Oregon Attorney General Ellen Rosenblum testified today before the Oregon Senate Judiciary Committee in support of HB 2395, which aims to better protect individual Oregonians’ privacy and personal internet-connected devices from cyberattack. The protections in the bill require manufacturers to provide reasonable security for the “Internet of Things” (IOT) such as virtual home assistants, home security systems, internet-connected toys, kitchen appliances, and other internet-connected devices. Some experts estimate that there will be 25 billion connected devices by 2020.

“Protecting the privacy and security of Oregon consumers in this age of Big Data is really important. The term “Internet of Things” broadly refers to the growth of everyday consumer devices (“things”) which are connected to the internet.  And, because all of these devices connect to the internet, they become vulnerable to external attack and exploitation in ways unthinkable only a few years ago,” testified AG Rosenblum.

Under the proposed legislation, a manufacturer must build reasonable security into an internet-connected device. The security must be appropriate to the nature and function of the device, and be designed to protect the device from unauthorized access.

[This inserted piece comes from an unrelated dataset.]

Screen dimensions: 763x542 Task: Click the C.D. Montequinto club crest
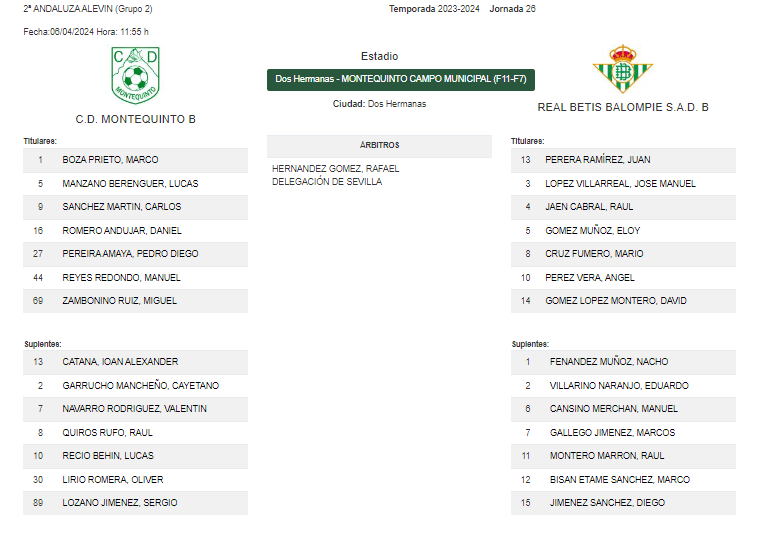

The goal of the legislation is to encourage IOT manufacturers to put reasonable security features into their products from the inception of the device. “We have learned that waiting until later is much less effective and may be impossible,” Rosenblum said.

“These devices are starting to embed themselves in some of the most intimate areas of our personal lives: our front doors can be unlocked remotely, our living rooms have a device “listening” for our next request for a weather report, our children’s toys record our child’s voice and send the recordings back to a company. There is even one internet connected thermometer that, when it detects a fever, sends that information to advertisers for disinfectant products,” continued AG Rosenblum’s testimony.

AG Rosenblum has been a leading advocate for stronger privacy and security laws since first realizing the need shortly after taking office in 2012.  In 2017, Rosenblum initiated and helped pass a law that holds companies accountable for complying with their online privacy policies. The Oregon Unlawful Trade Practices Act now clearly applies to the privacy terms consumer agree to prior to downloading an app or other online tool.

In 2015, Rosenblum also initiated and helped pass a law that prohibits online education sites, services, and apps from compiling, sharing or disclosing K-12 student information for any purpose other than educational purposes. The Oregon Student Information Protection Act ( OSIPA) balances protecting students while giving companies room to develop in the digital education market.

During several legislative sessions, including the current session, Rosenblum has worked to strengthen Oregon’s Data Breach laws, the Oregon  Department of Justice has settled several significant data breach actions, including against Uber, since the law was updated.

The Oregon Department of Justice (DOJ) is led by Attorney General Ellen Rosenblum, and serves as the state’s law firm. The Oregon DOJ advocates for and protects all Oregonians, especially the most vulnerable, such as children and seniors.